Es ist klar, dass in der heutigen Struktur der Computer- und Videospielindustrie die Gewinnmaximierung im Vordergrund steht. So ist das nun mal, wenn sich eine ehemalige Subkultur zu einem der wichtigsten Wirtschaftsfaktoren im Entertainment-Bereich gemausert hat. Und das war ja letztlich auch das Ziel, als man irgendwann mal herausgefunden hatte, dass man mit Spielen einen neuen Markt erschliessen kann.
Damit das alles in rechten, wirtschaftlichen Bahnen laeuft, ist ein gutes Management unerlaesslich, denn mit den alten Prinzipien eines “Garagen-Entwicklers” lassen sich keine Millionen-Produktionen mehr finanzieren. Natuerlich bleibt dabei die Kreativitaet auf Dauer ebenso auf der Strecke wie in Hollywood, aber letztlich haben wir Spieler alle dazu beigetragen, dass die Gesetze der Wirtschaft nun auch fuer unser Lieblingshobby gelten und das auch in Zukunft tun werden. Die Indy-Szene wird als Gegenbewegung eine Dauererscheinung bleiben, wie sie das in anderen Entertainment-Sektoren auch tut, aber die “Mainstream”-Produktionen werden nicht so einfach verschwinden und einem rein unabhaengigen Markt Platz machen.

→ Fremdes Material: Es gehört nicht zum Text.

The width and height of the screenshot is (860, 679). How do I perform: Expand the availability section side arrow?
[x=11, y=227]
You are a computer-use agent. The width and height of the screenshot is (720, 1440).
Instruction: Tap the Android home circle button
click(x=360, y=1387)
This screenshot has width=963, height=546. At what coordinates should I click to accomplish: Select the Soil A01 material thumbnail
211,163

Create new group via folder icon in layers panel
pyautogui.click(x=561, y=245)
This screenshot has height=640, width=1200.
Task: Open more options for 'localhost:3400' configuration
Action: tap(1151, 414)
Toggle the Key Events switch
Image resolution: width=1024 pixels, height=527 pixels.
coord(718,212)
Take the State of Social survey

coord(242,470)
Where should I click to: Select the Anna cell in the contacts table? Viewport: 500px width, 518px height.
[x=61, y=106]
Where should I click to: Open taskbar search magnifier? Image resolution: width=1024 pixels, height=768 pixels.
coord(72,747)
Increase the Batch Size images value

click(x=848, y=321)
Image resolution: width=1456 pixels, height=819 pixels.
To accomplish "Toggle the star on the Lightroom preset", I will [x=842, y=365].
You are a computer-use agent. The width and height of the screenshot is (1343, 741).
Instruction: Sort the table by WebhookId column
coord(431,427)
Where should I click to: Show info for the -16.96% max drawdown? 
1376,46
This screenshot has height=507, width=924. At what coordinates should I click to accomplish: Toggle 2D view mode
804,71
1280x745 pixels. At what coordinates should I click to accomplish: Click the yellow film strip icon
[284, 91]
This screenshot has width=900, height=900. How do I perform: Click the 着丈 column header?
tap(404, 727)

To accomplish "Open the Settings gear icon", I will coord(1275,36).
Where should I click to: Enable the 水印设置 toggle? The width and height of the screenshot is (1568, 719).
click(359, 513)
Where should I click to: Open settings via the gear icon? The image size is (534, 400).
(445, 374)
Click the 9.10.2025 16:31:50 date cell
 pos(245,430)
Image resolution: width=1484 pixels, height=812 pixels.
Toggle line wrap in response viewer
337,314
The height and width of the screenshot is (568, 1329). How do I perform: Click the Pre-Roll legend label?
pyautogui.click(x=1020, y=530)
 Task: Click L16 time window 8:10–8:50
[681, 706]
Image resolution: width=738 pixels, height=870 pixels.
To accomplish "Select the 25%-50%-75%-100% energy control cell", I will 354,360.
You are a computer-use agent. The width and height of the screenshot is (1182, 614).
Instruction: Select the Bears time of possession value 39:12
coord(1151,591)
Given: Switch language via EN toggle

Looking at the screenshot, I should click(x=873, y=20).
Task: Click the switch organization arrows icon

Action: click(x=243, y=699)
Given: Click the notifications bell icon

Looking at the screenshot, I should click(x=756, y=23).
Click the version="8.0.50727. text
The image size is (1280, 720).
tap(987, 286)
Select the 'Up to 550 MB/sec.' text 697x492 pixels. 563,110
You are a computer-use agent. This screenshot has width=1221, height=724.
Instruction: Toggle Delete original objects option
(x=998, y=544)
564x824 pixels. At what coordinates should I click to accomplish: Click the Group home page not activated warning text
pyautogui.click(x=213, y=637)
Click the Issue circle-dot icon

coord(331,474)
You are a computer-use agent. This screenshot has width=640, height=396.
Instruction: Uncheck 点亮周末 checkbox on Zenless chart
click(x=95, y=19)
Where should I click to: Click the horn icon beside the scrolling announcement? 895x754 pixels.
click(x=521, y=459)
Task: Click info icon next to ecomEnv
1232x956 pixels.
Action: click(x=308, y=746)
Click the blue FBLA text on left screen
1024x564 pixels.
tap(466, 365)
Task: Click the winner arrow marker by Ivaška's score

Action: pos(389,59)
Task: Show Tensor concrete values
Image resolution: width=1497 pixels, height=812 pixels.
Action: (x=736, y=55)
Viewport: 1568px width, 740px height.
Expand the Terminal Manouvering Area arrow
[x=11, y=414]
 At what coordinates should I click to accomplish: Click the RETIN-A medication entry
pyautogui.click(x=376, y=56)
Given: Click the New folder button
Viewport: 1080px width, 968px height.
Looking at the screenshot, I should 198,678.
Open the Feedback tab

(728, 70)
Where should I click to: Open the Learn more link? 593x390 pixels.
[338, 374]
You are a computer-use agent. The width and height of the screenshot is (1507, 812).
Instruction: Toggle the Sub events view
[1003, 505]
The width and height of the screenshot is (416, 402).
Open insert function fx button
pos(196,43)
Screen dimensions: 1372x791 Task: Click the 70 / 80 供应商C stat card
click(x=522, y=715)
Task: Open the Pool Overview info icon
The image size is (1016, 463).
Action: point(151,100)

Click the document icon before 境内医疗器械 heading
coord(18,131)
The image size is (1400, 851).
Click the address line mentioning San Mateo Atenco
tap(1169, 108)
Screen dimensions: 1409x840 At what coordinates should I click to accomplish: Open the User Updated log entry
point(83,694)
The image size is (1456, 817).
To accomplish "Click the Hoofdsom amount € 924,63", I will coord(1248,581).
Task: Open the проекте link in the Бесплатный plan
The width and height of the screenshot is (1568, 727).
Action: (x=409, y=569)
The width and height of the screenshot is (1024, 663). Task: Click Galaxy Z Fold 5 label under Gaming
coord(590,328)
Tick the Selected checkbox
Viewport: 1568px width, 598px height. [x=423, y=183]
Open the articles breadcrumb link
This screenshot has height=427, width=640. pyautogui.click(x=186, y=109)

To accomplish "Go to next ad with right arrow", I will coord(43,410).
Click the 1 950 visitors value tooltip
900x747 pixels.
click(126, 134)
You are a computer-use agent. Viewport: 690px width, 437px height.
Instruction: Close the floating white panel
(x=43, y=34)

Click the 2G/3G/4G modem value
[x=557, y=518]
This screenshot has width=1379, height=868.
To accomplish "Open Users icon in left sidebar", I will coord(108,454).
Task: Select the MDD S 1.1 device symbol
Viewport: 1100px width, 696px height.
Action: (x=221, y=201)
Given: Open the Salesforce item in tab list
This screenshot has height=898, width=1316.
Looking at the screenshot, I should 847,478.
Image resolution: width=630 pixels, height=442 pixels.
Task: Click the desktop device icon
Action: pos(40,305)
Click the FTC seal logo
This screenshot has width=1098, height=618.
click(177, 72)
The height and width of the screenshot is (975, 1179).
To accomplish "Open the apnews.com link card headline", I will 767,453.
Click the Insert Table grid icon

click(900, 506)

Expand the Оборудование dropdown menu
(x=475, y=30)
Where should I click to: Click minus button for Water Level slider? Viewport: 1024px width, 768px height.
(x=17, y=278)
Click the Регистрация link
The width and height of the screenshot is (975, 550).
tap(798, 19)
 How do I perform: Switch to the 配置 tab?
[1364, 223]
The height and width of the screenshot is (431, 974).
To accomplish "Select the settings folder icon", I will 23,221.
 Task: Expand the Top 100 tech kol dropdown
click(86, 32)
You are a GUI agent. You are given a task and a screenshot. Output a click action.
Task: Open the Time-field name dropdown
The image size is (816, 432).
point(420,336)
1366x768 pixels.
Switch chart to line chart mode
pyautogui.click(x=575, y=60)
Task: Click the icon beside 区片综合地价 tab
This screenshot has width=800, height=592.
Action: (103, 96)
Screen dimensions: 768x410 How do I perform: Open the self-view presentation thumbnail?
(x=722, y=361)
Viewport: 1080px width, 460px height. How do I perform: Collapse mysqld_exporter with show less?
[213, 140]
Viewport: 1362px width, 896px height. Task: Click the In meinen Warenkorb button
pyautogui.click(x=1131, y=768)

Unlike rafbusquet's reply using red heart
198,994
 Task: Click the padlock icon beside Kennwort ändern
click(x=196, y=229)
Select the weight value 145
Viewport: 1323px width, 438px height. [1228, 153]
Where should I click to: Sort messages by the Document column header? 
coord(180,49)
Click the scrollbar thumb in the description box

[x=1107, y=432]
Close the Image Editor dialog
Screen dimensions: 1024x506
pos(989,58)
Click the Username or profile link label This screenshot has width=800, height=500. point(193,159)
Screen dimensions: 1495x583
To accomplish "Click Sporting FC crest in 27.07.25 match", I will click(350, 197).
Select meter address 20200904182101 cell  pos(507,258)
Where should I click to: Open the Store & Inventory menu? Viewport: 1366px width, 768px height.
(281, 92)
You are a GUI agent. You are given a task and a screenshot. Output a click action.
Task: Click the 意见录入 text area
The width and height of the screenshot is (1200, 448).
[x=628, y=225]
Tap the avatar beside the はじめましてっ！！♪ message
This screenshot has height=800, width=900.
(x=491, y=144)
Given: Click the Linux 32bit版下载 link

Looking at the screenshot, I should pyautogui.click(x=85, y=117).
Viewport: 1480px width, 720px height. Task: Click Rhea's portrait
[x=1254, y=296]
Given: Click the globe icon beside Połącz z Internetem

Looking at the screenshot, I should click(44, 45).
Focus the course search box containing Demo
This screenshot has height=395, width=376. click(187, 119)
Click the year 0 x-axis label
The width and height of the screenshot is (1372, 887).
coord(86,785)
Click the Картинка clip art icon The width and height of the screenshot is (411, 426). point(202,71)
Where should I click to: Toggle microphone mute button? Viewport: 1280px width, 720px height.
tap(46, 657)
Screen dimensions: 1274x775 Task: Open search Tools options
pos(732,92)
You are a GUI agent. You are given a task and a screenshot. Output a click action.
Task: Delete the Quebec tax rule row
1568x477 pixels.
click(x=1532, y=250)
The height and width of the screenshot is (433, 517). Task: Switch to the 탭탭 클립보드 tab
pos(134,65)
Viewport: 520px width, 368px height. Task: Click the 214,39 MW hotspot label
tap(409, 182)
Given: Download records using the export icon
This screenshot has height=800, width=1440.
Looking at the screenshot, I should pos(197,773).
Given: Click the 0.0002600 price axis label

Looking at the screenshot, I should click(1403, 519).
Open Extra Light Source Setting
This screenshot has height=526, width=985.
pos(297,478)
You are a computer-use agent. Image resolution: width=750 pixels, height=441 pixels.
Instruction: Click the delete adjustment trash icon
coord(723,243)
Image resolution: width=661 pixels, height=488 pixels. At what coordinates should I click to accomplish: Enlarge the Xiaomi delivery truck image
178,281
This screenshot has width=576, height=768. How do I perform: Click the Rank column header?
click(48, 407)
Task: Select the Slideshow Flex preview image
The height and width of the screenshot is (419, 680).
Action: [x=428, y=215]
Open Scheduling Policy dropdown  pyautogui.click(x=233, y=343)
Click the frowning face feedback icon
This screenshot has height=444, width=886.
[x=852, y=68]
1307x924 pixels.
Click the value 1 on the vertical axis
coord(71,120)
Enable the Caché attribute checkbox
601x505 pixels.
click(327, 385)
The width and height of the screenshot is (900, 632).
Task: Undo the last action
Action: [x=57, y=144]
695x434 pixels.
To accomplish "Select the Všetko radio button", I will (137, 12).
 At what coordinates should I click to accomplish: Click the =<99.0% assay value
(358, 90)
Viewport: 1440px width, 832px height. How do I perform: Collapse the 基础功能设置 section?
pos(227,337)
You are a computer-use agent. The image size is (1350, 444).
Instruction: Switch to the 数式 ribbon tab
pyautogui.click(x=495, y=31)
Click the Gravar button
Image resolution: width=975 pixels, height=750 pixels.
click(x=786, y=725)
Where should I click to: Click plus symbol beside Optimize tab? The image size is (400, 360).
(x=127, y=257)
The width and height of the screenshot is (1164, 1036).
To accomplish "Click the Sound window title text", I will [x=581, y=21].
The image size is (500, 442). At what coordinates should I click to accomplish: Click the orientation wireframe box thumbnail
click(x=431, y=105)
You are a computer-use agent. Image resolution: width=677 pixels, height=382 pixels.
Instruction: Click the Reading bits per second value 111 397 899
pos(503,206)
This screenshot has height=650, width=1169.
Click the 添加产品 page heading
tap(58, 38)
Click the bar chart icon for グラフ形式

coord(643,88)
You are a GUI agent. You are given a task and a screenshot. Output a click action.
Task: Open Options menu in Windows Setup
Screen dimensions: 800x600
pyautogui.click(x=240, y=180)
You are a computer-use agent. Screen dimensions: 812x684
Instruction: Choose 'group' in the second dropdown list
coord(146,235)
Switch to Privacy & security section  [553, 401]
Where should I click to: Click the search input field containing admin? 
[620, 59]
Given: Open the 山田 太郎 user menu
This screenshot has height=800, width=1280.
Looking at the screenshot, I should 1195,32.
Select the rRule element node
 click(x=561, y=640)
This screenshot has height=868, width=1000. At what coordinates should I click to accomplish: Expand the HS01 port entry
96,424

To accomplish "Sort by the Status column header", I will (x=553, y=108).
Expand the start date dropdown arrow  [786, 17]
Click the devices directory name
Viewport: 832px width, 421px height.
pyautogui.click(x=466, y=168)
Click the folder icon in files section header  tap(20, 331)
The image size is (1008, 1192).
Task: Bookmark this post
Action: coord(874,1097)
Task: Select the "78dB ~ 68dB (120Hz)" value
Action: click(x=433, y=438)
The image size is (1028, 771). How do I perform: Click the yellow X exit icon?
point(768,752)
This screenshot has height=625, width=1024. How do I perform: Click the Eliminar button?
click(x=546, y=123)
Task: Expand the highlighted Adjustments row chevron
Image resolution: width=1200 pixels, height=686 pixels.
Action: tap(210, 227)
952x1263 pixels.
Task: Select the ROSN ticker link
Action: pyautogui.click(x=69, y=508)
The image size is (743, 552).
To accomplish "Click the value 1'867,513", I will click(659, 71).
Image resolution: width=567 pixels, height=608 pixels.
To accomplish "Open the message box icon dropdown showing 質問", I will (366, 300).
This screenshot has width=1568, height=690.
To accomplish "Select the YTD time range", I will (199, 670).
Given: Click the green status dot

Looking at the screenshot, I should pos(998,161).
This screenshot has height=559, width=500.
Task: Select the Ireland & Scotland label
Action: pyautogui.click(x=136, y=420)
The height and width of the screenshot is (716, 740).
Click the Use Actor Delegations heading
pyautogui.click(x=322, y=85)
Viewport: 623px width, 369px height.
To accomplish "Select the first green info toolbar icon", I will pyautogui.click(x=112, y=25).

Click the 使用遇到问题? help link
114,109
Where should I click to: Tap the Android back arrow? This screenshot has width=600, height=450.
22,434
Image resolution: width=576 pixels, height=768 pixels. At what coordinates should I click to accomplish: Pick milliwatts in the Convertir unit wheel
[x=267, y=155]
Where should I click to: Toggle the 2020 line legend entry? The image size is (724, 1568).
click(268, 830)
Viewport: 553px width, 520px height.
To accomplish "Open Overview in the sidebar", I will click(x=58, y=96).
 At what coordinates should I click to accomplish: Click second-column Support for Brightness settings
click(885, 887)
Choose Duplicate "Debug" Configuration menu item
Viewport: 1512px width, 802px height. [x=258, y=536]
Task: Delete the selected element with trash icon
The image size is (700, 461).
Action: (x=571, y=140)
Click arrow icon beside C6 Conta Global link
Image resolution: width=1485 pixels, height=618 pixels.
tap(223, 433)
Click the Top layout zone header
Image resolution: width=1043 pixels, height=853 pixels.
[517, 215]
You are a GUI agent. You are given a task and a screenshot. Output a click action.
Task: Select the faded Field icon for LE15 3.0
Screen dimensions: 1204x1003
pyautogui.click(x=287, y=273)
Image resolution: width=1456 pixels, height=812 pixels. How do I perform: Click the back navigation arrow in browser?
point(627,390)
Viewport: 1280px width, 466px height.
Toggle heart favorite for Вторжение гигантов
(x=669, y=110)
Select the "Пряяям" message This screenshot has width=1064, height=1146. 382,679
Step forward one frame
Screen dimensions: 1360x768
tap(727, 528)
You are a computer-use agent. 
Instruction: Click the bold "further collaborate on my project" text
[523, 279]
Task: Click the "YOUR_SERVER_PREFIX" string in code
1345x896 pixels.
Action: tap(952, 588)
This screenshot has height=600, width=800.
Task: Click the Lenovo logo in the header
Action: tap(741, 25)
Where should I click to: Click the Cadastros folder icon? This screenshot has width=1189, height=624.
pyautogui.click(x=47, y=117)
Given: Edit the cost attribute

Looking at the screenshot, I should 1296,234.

Schlechtes Management wird denn auch bestraft, wie man wohl aktuell am Beispiel von THQ merkt. Gutes Management wird aber meistens nicht herausgestellt, sondern da sind es haeufig die idealisierten Entwickler, die zum Erfolg massgeblich beigetragen haben. Deren Wichtigkeit fuer ein Gesamtprodukt moechte ich ihnen auch nicht absprechen, aber es gehoert mittlerweile einfach mehr dazu, erfolgreich eine AAA-Produktion auf den Markt zu schmeissen – und das ist eben die Aufgabe des Managements!
Wer die aktuelle “Retro” mal aufschlaegt, sollte sich den lohnenswerten Bericht von Robert Bannert ueber Abstuerze in Computerspielen mal durchlesen. Der ist naemlich mehr eine Suche nach Gruenden fuer vermehrtes Fehlerauftreten geworden, denn eine blosse Auflistung von prominenten Bug-Beispielen. Und auch da wird die signifikante Bedeutung des Managements fuer den Entwicklungsprozess von Grossproduktionen sehr anschaulich dargestellt.
Toller Artikel. Schön, dass jemand nicht nur betrauert, dass eine Firma den Bach runtergeht, sondern hier auch objektiv versucht, die Hintergründe zu beleuchten.
Auch wenn es um jede Firma und jeden Arbeitsplatz schade ist – aber leider ist das Ende in den meisten Fällen verdient gewesen. Gründe dafür gibt es viele.
Und sehen wir es so: Wenn eine Firma stirbt werden dafür mindestens zwei neue aufgemacht – gerade im Spielebusiness!
Naja THQ hat zu meiner PS1 Zeit noch ganz gute Spiele rausgebracht… Aber seit langem hat man nur noch “Mist” von denen bekommen. Ich hoffe ein paar andere Firmen schnappen sich die eine oder andere Franchise und machen wieder gute Spiele daraus!